DCE-MRI quantitative analysis introduces a pharmacokinetic model to monitor the interpenetration process between the contrast agent in the intravascular and extracellular extravascular space (EES), which allows a more accurate and visual description of microcirculatory information such as tumor tissue perfusion and capillary permeability [30]. In our study, multiple high-end percentiles and skewness of Ktrans values, as well as Kep90th, were correlated with HIF-1alpha expression, which is consistent with the findings of Xie and Awasthi in gliomas [17, 25]. The multifactorial analysis demonstrated that Ktrans90th might become an independent factor in predicting HIF-1alpha expression. It is known that HIF-1alpha induces the expression of downstream vascular-related factors such as VGEF, which means that high expression of HIF-1alpha leads to more tumor neovascularization [43]. The walls of these neovascular vessels are often incomplete and highly permeable. Therefore, the overall microcirculation level in the tumor is elevated, and the exchange of contrast agents between the vascular lumen and the EES is faster and more frequent, which could explain why the increased expression of HIF-1alpha leads to higher Ktrans values. In this study, Ve values were not significantly correlated with HIF-1alpha expression, which is inconsistent with previous studies [25]. The Ve value reflects the volume of extracellular extravascular space. The acquisition of Ve values depends on steady-state equilibrium and requires a longer imaging time to be reliably measured. Therefore, it is difficult to estimate that the EES in tissues that have not yet been perfused and have not experienced extravascular contrast leakage may have contributed to the instability of Ve values.

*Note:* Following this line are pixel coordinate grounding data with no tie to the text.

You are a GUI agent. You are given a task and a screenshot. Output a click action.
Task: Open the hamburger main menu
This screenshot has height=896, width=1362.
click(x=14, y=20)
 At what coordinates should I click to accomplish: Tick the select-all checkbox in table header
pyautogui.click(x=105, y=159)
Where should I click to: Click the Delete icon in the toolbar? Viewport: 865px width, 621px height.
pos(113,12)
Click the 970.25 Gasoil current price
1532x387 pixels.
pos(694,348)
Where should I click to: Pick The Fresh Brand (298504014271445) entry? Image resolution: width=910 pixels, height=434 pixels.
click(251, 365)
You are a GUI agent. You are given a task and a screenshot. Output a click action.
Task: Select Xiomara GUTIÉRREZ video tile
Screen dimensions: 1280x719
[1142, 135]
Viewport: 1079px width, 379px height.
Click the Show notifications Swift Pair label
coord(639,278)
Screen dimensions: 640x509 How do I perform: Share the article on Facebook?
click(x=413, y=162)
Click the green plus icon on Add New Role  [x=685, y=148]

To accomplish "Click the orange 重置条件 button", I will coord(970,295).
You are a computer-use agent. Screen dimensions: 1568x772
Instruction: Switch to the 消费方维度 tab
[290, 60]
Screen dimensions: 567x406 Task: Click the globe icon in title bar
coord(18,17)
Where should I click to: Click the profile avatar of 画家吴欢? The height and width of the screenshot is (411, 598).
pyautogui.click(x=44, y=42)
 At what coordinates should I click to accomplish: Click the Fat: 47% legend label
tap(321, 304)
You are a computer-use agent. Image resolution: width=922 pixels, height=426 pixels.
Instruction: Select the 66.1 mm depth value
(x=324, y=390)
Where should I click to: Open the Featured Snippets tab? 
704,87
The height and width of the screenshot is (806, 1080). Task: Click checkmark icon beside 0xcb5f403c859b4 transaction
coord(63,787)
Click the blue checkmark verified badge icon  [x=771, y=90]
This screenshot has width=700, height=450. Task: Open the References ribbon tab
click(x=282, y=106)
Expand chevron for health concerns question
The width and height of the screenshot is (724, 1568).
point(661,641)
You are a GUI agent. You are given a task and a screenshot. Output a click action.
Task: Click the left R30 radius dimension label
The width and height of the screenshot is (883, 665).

We also explored the ability of histological features to predict HIF-1alpha expression. Unfortunately, the histological type may not predict HIF-1alpha expression, whereas the results of FNCLCC grading are exciting. Our results suggest that HIF-1alpha expression may be higher in high-grade sarcomas. FNCLCC grade III may significantly predict high HIF-1alpha expression and is second only to ADCskewness. Indeed, the high heterogeneity within high-grade sarcomas and the abundant tumor blood supply could explain this result. There may be a significant association between the hypoxic microenvironment, tumor differentiation, and mitotic number. In addition, our preliminary analysis of the ability of HIF-1alpha expression to predict patient prognosis showed that patients had significantly shorter OS and MFS when HIF-1alpha exceeded 75%. This indicates that HIF-1alpha can potentially be a biomarker of patient prognosis.

Several limitations should be considered when interpreting the results. First, this study has a small sample size and was conducted at a single institution. The differences in the biological behavior of different histological types of STS may impact the final results. Second, the standardized image acquisition protocol in DCE-MRI imaging of STS remains uncertain. Further determination of the optimal DCE-MRI scanning protocol for STS is needed in the future. Third, the selection and processing of ROI in this study were singular. Texture analysis and deep learning may provide more in-depth information for image processing.

This study demonstrated a statistically significant correlation between DWI and DCE-MRI parameters histogram features and HIF-1alpha expression in STS. Morphological analysis of the lesions showed that more than 50% necrosis, ADCskewness, Ktrans90th, and grade III were independently associated with HIF-1alpha expression. This result indicates the potential of conventional MRI combined with DWI and DCE-MRI analysis as imaging biomarkers for predicting the oxygenation level of STS. However, further extensive sample size studies are required to verify its true significance as an indirect prognostic predictor.